GOAL OF THE EXERCISE
Copy the records below in full, changing no character.

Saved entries
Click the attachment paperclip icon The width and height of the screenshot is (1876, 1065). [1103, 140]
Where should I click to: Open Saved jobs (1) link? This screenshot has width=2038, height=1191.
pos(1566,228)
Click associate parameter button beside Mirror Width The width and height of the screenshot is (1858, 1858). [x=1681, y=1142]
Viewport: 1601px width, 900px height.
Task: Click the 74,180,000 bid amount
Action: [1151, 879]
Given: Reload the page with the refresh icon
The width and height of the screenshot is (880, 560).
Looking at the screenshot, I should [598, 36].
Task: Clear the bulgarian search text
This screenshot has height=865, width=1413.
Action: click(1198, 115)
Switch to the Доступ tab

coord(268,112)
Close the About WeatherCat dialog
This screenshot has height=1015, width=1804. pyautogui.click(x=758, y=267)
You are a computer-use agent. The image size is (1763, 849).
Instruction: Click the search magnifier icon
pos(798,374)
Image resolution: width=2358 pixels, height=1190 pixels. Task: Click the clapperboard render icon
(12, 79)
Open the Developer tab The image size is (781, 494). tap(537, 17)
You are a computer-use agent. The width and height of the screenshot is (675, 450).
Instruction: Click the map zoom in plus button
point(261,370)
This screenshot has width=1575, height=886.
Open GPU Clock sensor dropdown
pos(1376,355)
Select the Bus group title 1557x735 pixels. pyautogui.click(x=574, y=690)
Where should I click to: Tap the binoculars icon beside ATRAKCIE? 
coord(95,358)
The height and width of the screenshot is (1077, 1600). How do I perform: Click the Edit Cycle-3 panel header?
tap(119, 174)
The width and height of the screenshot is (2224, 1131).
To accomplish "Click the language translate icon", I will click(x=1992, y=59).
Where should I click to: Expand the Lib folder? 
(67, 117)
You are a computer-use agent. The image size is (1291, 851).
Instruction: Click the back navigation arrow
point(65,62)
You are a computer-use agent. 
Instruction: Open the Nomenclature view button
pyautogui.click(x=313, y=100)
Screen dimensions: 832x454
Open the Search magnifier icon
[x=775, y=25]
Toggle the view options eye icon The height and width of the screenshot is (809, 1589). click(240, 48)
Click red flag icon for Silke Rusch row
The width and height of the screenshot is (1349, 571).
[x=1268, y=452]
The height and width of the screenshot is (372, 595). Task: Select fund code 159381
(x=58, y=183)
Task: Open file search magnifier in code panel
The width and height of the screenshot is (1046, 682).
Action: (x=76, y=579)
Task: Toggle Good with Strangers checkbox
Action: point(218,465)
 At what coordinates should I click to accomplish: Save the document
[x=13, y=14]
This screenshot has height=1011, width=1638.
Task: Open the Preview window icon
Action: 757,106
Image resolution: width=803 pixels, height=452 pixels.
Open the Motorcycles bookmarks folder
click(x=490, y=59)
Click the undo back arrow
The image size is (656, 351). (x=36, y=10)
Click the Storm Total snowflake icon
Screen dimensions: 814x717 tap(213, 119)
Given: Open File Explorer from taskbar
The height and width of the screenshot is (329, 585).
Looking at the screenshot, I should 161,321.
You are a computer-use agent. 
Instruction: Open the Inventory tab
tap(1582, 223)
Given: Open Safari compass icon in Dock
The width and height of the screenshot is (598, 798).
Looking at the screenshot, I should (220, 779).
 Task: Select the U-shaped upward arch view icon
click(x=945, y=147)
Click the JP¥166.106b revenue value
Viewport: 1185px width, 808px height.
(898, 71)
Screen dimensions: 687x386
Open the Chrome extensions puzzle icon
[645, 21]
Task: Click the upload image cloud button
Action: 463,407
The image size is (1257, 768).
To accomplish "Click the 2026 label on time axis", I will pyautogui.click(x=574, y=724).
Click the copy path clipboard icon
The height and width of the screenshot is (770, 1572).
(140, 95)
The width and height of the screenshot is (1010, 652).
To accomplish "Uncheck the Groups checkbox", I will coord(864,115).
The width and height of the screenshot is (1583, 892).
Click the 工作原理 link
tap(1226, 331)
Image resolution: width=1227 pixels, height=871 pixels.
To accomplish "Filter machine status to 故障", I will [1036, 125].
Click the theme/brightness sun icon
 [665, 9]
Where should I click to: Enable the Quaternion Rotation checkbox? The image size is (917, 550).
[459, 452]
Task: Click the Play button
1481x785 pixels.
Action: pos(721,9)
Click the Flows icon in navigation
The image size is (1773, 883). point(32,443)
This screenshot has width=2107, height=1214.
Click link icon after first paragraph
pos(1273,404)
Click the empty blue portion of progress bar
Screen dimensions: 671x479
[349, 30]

EXERCISE SOLUTION
Click the attachment paperclip icon The width and height of the screenshot is (1876, 1065). [1103, 140]
Where should I click to: Open Saved jobs (1) link? This screenshot has width=2038, height=1191.
pos(1566,228)
Click associate parameter button beside Mirror Width The width and height of the screenshot is (1858, 1858). [x=1681, y=1142]
Viewport: 1601px width, 900px height.
Task: Click the 74,180,000 bid amount
Action: [1151, 879]
Given: Reload the page with the refresh icon
The width and height of the screenshot is (880, 560).
Looking at the screenshot, I should [598, 36].
Task: Clear the bulgarian search text
This screenshot has height=865, width=1413.
Action: click(1198, 115)
Switch to the Доступ tab

coord(268,112)
Close the About WeatherCat dialog
This screenshot has height=1015, width=1804. pyautogui.click(x=758, y=267)
You are a computer-use agent. The image size is (1763, 849).
Instruction: Click the search magnifier icon
pos(798,374)
Image resolution: width=2358 pixels, height=1190 pixels. Task: Click the clapperboard render icon
(12, 79)
Open the Developer tab The image size is (781, 494). tap(537, 17)
You are a computer-use agent. The width and height of the screenshot is (675, 450).
Instruction: Click the map zoom in plus button
point(261,370)
This screenshot has width=1575, height=886.
Open GPU Clock sensor dropdown
pos(1376,355)
Select the Bus group title 1557x735 pixels. pyautogui.click(x=574, y=690)
Where should I click to: Tap the binoculars icon beside ATRAKCIE? 
coord(95,358)
The height and width of the screenshot is (1077, 1600). How do I perform: Click the Edit Cycle-3 panel header?
tap(119, 174)
The width and height of the screenshot is (2224, 1131).
To accomplish "Click the language translate icon", I will click(x=1992, y=59).
Where should I click to: Expand the Lib folder? 
(67, 117)
You are a computer-use agent. The image size is (1291, 851).
Instruction: Click the back navigation arrow
point(65,62)
You are a computer-use agent. 
Instruction: Open the Nomenclature view button
pyautogui.click(x=313, y=100)
Screen dimensions: 832x454
Open the Search magnifier icon
[x=775, y=25]
Toggle the view options eye icon The height and width of the screenshot is (809, 1589). click(240, 48)
Click red flag icon for Silke Rusch row
The width and height of the screenshot is (1349, 571).
[x=1268, y=452]
The height and width of the screenshot is (372, 595). Task: Select fund code 159381
(x=58, y=183)
Task: Open file search magnifier in code panel
The width and height of the screenshot is (1046, 682).
Action: (x=76, y=579)
Task: Toggle Good with Strangers checkbox
Action: point(218,465)
 At what coordinates should I click to accomplish: Save the document
[x=13, y=14]
This screenshot has height=1011, width=1638.
Task: Open the Preview window icon
Action: 757,106
Image resolution: width=803 pixels, height=452 pixels.
Open the Motorcycles bookmarks folder
click(x=490, y=59)
Click the undo back arrow
The image size is (656, 351). (x=36, y=10)
Click the Storm Total snowflake icon
Screen dimensions: 814x717 tap(213, 119)
Given: Open File Explorer from taskbar
The height and width of the screenshot is (329, 585).
Looking at the screenshot, I should 161,321.
You are a computer-use agent. 
Instruction: Open the Inventory tab
tap(1582, 223)
Given: Open Safari compass icon in Dock
The width and height of the screenshot is (598, 798).
Looking at the screenshot, I should (220, 779).
 Task: Select the U-shaped upward arch view icon
click(x=945, y=147)
Click the JP¥166.106b revenue value
Viewport: 1185px width, 808px height.
(898, 71)
Screen dimensions: 687x386
Open the Chrome extensions puzzle icon
[645, 21]
Task: Click the upload image cloud button
Action: 463,407
The image size is (1257, 768).
To accomplish "Click the 2026 label on time axis", I will pyautogui.click(x=574, y=724).
Click the copy path clipboard icon
The height and width of the screenshot is (770, 1572).
(140, 95)
The width and height of the screenshot is (1010, 652).
To accomplish "Uncheck the Groups checkbox", I will coord(864,115).
The width and height of the screenshot is (1583, 892).
Click the 工作原理 link
tap(1226, 331)
Image resolution: width=1227 pixels, height=871 pixels.
To accomplish "Filter machine status to 故障", I will [1036, 125].
Click the theme/brightness sun icon
 [665, 9]
Where should I click to: Enable the Quaternion Rotation checkbox? The image size is (917, 550).
[459, 452]
Task: Click the Play button
1481x785 pixels.
Action: pos(721,9)
Click the Flows icon in navigation
The image size is (1773, 883). point(32,443)
This screenshot has width=2107, height=1214.
Click link icon after first paragraph
pos(1273,404)
Click the empty blue portion of progress bar
Screen dimensions: 671x479
[349, 30]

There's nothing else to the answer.